Assigned task: Copy out the whole text below about the FAST alcohol screening tool, word for word. Leave out the data that follows it.

Document passage:
Segment Open
Screening for hazardous alcohol consumption can identify those who may not realise they are drinking too much, and who would benefit from changing their behaviour. It can also constitute a very brief intervention in its own right. The extent of alcohol related attendances in Primary Care settings suggests that screening patients would be very beneficial. Standard screening tools take too long to administer routinely in such settings. The FAST comprises 4 questions, and more than 50% of patients are correctly categorised by question, making it very quick to administer
This research was an examination of the extent of alcohol related admissions to Accident and Emergency departments in England and Wales. It was also a feasibility study into the attitudes of medical and nursing professionals about the appropriateness of A & E settings for both screening for hazardous alcohol use, and the delivery of brief interventions. This partly reflected the changes in approach to alcohol problems during the 1990s from identifying and treating severely dependent ‘alcoholics’, to broadening the base of treatment to those who are drinking hazardously who may need help or advice. This study confirmed the high levels of alcohol related admissions, the general goodwill of professionals to being part of a positive solution through appropriate screening and treatment, but also the many barriers specific to the setting. These were focused around resources, especially staff time. It was generally considered that the current ‘gold standard’ screening instrument would take too long to be used routinely in A & E departments. This led to the next stage of the research, to develop and validate a brief alcohol screening measure that would be suitable for use in busy primary care settings.
The FAST is now being routinely used in many primary care services in the UK, and around the world
The FAST is now being routinely used in many primary care services in the UK, and around the world. It has been used in an innovative study of brief interventions by pharmacists in Glasgow, and with general practitioners in the North East of England, as its potential as a ‘minimal intervention’ as well as a screening tool is becoming clearer. It has attracted international interest, and has been validated in many languages, cultures and populations.
The FAST is recommended by the National Institute for Clinical Excellence as the screening tool of choice for general practitioners in England, to be used with all new patients over the age of 16. It is the screening tool of choice of many charities and self- help health groups both on the internet and in paper copy (e.g. Downyourdrink.org; Alcohol Concern). It is also used by the Primary Care Support Service Wales, for doctors, dentist and pharmacists, and by the NHS in Scotland, to name but a few.
Segment Closed
Data excerpt:
Segment Open
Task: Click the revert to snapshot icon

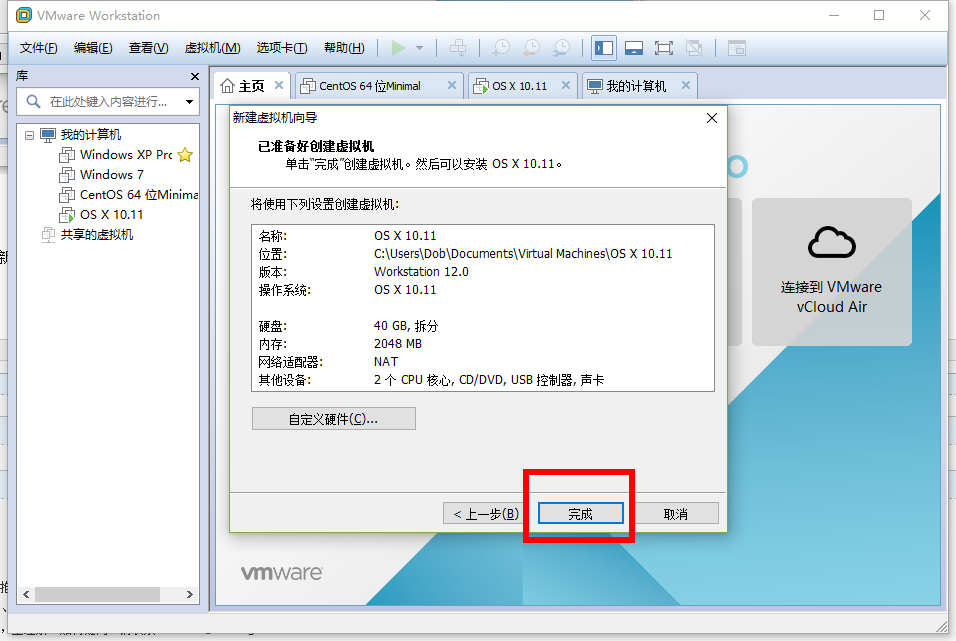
Segment Closed
Response to the exercise:
Screening for hazardous alcohol consumption can identify those who may not realise they are drinking too much, and who would benefit from changing their behaviour. It can also constitute a very brief intervention in its own right. The extent of alcohol related attendances in Primary Care settings suggests that screening patients would be very beneficial. Standard screening tools take too long to administer routinely in such settings. The FAST comprises 4 questions, and more than 50% of patients are correctly categorised by question, making it very quick to administer
This research was an examination of the extent of alcohol related admissions to Accident and Emergency departments in England and Wales. It was also a feasibility study into the attitudes of medical and nursing professionals about the appropriateness of A & E settings for both screening for hazardous alcohol use, and the delivery of brief interventions. This partly reflected the changes in approach to alcohol problems during the 1990s from identifying and treating severely dependent ‘alcoholics’, to broadening the base of treatment to those who are drinking hazardously who may need help or advice. This study confirmed the high levels of alcohol related admissions, the general goodwill of professionals to being part of a positive solution through appropriate screening and treatment, but also the many barriers specific to the setting. These were focused around resources, especially staff time. It was generally considered that the current ‘gold standard’ screening instrument would take too long to be used routinely in A & E departments. This led to the next stage of the research, to develop and validate a brief alcohol screening measure that would be suitable for use in busy primary care settings.
The FAST is now being routinely used in many primary care services in the UK, and around the world
The FAST is now being routinely used in many primary care services in the UK, and around the world. It has been used in an innovative study of brief interventions by pharmacists in Glasgow, and with general practitioners in the North East of England, as its potential as a ‘minimal intervention’ as well as a screening tool is becoming clearer. It has attracted international interest, and has been validated in many languages, cultures and populations.
The FAST is recommended by the National Institute for Clinical Excellence as the screening tool of choice for general practitioners in England, to be used with all new patients over the age of 16. It is the screening tool of choice of many charities and self- help health groups both on the internet and in paper copy (e.g. Downyourdrink.org; Alcohol Concern). It is also used by the Primary Care Support Service Wales, for doctors, dentist and pharmacists, and by the NHS in Scotland, to name but a few.